WORK INSTRUCTIONS:
Condense the paragraph beginning "Physically fit patients with previously untreated" in the trial description below into a bulleted list of its main facts.

We report about a phase III, international, randomized, prospective, open-label study (GAIA or CLL13 trial), designed and executed as investigator initiated trial of the German CLL Study Group (GCLLSG) in cooperation with the Nordic CLL Study Group, HOVON, SAKK, Cancer Trials Ireland and the Israeli CLL Study Group.
Physically fit patients with previously untreated chronic lymphocytic leukemia (CLL) without del(17p) or TP53 mutation are randomized into four different treatment arms with 230 patients in each of them (see figure 1). 160 trial sites within 11 countries in Europe and Israel will be active in recruiting 920 patients in total. Recruitment started in December 2016 and is estimated to take about 33 month. The co-primary endpoint MRD negativity and the interim analysis for the PFS endpoint are expected to take place 49 months after the first patient entered the trial, which was on December 14th 2016. The final PFS endpoint is expected to be reached 73 months after trial initiation, which will also be the formal end of trial.

DATASET EXTRACT:

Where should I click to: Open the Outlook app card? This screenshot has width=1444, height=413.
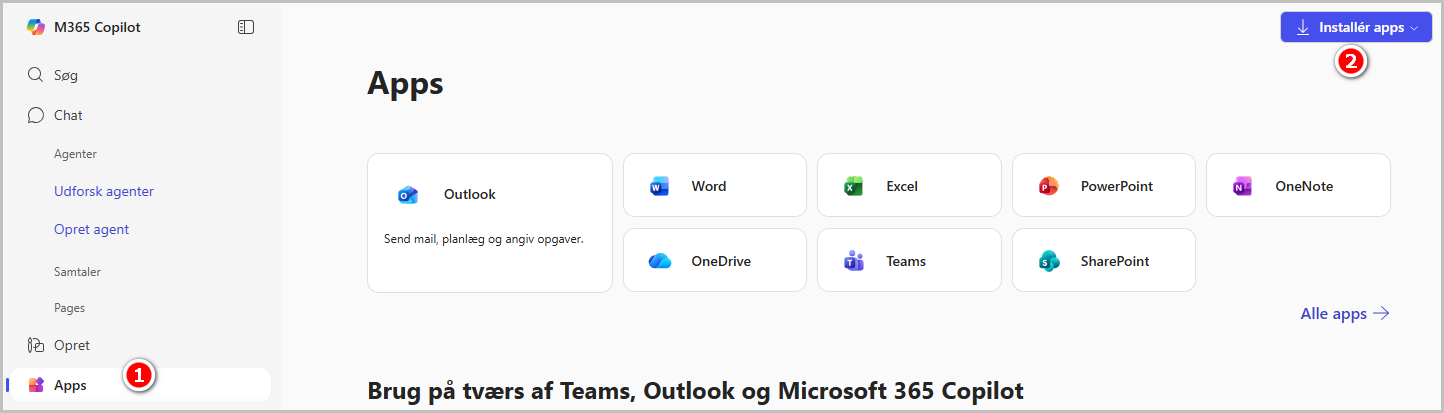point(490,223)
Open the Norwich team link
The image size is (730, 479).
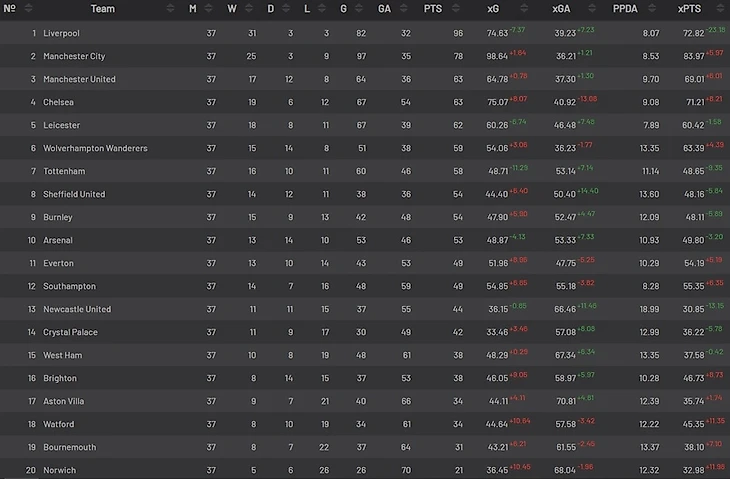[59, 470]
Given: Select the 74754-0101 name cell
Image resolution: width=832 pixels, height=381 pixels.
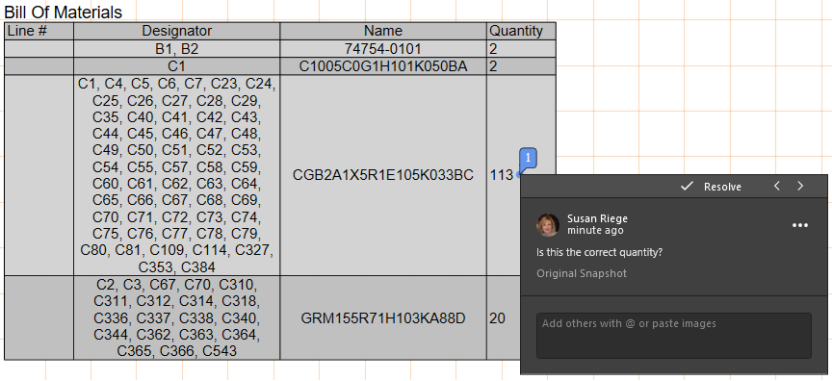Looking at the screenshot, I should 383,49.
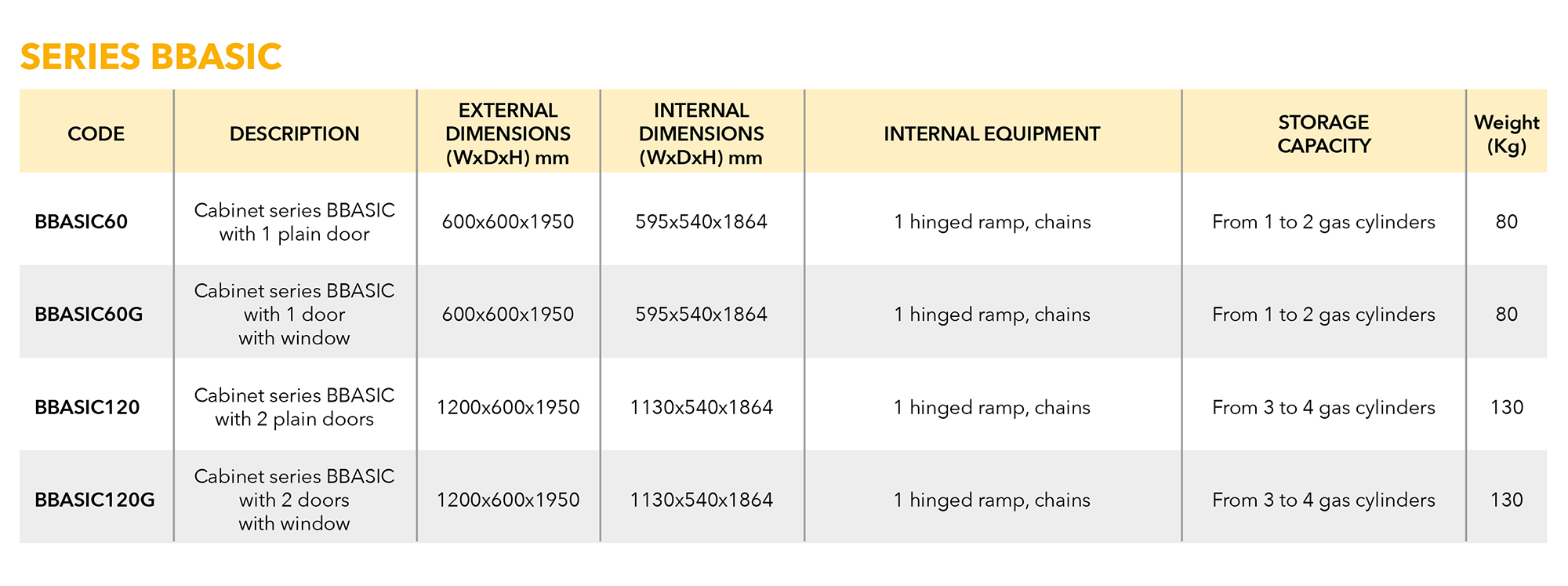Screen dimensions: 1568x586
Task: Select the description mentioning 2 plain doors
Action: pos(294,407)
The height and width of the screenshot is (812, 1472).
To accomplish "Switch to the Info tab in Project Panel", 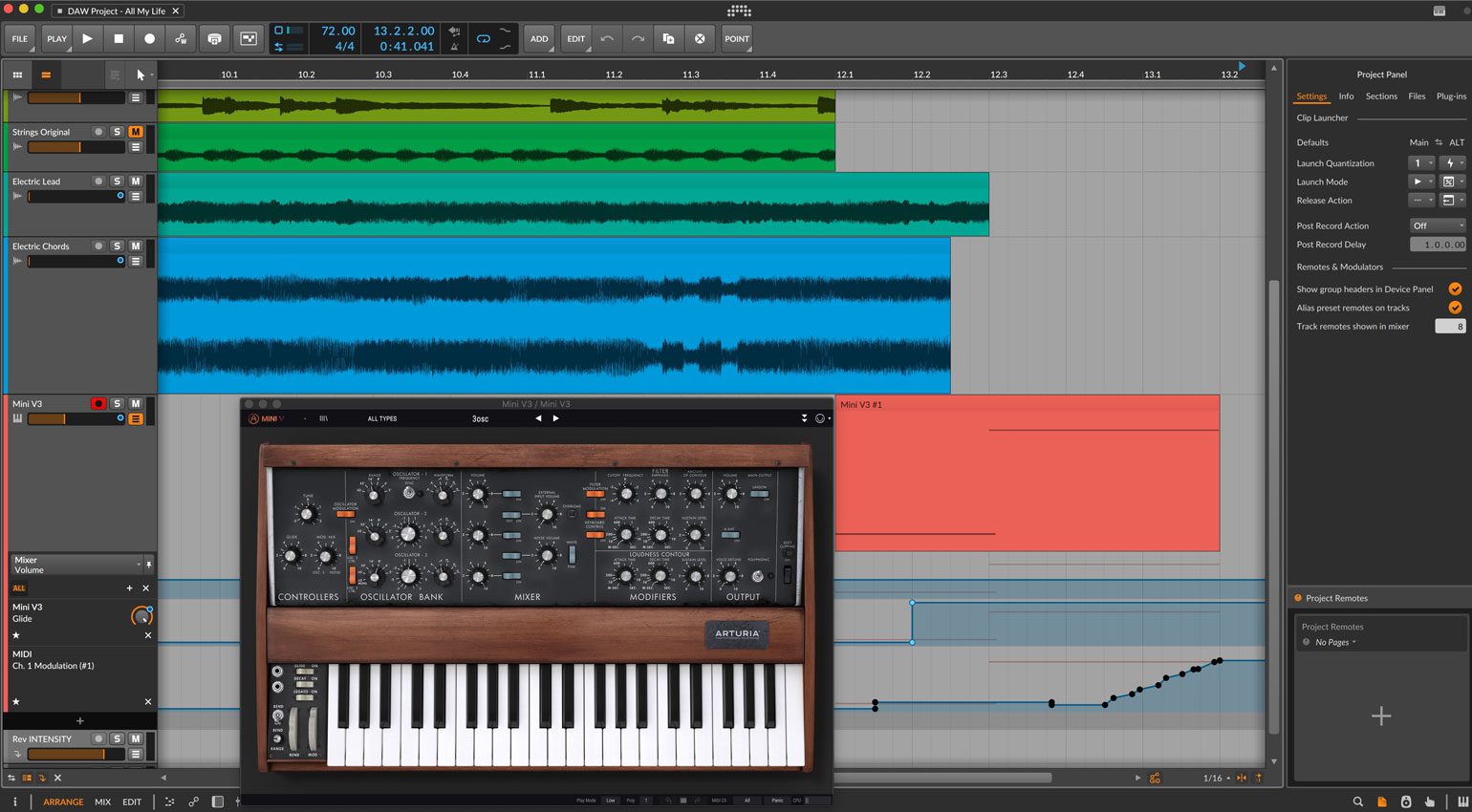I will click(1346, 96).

RESPONSE TO THE TASK:
- Patients: physically fit, with previously untreated CLL and no del(17p) or TP53 mutation
- Design: randomized into four treatment arms of 230 patients each
- Recruitment: 920 patients in total at 160 trial sites in 11 countries in Europe and Israel
- Recruitment timing: started in December 2016 and expected to take about 33 months
- First patient: entered on December 14, 2016
- At 49 months after that date: co-primary endpoint MRD negativity and the interim PFS analysis
- At 73 months after trial initiation: final PFS endpoint and formal end of the trial